What role does web grounding (Perplexity-style research) play when library versions change?

Model knowledge can lag behind current releases, so documentation checks prevent outdated guidance. The build repeatedly pulls latest docs for the Anthropic API and for the Vercel AI SDK, then compares what the code is doing against official guidance. When Vercel AI SDK V5 message formats differ from what the agent expects, web research plus migration notes become essential to fix errors and restore correct streaming and message handling.

How does Playwright MCP help isolate front-end bugs compared with manual debugging?

Playwright MCP lets Claude Code operate the UI like an automated test: navigating to pages, clicking buttons, typing prompts, and inspecting network requests and console output. This is used to determine whether the AI request is being sent, whether responses arrive, and why streaming output isn’t rendering. Instead of guessing, the agent can observe concrete browser-side behavior and iterate on the smallest likely causes.

What specific kind of failure appears during the Vercel AI SDK migration, and how is it addressed?
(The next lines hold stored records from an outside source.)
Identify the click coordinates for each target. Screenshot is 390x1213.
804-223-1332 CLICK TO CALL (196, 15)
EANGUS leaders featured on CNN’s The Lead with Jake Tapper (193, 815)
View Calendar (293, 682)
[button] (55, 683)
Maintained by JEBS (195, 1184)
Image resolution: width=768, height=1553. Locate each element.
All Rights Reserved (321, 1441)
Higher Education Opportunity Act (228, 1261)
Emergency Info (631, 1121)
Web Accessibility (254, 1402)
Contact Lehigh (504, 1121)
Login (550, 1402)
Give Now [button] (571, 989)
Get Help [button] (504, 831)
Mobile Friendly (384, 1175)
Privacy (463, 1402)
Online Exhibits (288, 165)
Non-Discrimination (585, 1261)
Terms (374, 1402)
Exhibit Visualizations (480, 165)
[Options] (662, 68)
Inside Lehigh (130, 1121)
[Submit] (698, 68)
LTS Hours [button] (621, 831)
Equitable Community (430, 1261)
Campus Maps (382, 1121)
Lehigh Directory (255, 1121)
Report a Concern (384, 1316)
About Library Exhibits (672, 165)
A recurring failure is that front-end chat expects one message format while back-end expects “model message” format, leading to errors like “invalid prompt” or schema/require-schema issues. The fix strategy is to read V5 migration docs, update internal context (cloud.md / docs files), and adjust the code so the UI-to-back-end message conversion matches V5 expectations. The build also documents these differences so future fixes are faster.

Review Questions

  1. When would you use Plan mode versus auto-accept mode in a Claude Code workflow, and why?
  2. How do “/clear” and “/compact” reduce context rot, and what kinds of changes trigger their use?
  3. What debugging signals would you look for first when the UI shows no AI response: network requests, console errors, or back-end logs—and why?

Key Points

  1. 1

    Create and maintain a single project description markdown file to anchor Claude Code’s understanding of goals, stack choices, and MVP scope.

  2. 2

    Optimize Claude Code with hooks, commands, and sub-agents so repeated instructions and debugging workflows happen automatically.

  3. 3

    Use Plan mode for architecture and major decisions; switch to cheaper/faster modes for implementation once the structure is stable.

  4. 4

    Ground critical implementation details in up-to-date documentation via web research, especially when libraries (like Vercel AI SDK) change versions.

  5. 5

    Treat debugging as stepwise engineering: isolate the smallest failing component, add targeted logs, and verify behavior with automated UI testing when possible.

  6. 6

    Use Playwright MCP to reproduce user actions and inspect network/console behavior, turning “it doesn’t work” into observable evidence.

  7. 7

    Accumulate internal documentation (including V4 vs V5 migration notes) so future runs don’t repeat the same research and fixes.

Highlights

The build’s speed comes from repeatable structure: a persistent project spec plus custom hooks that enforce reasoning effort and concise outputs.
Version mismatches—especially Vercel AI SDK V5 message-format changes—break the app in non-obvious ways, requiring migration-specific fixes and documentation updates.
Playwright MCP turns Claude Code into an automated front-end debugger by clicking, typing, and inspecting network requests until the AI response pipeline works.
Internal markdown docs grow into a “memory layer,” letting future fixes start from known migration rules rather than re-researching.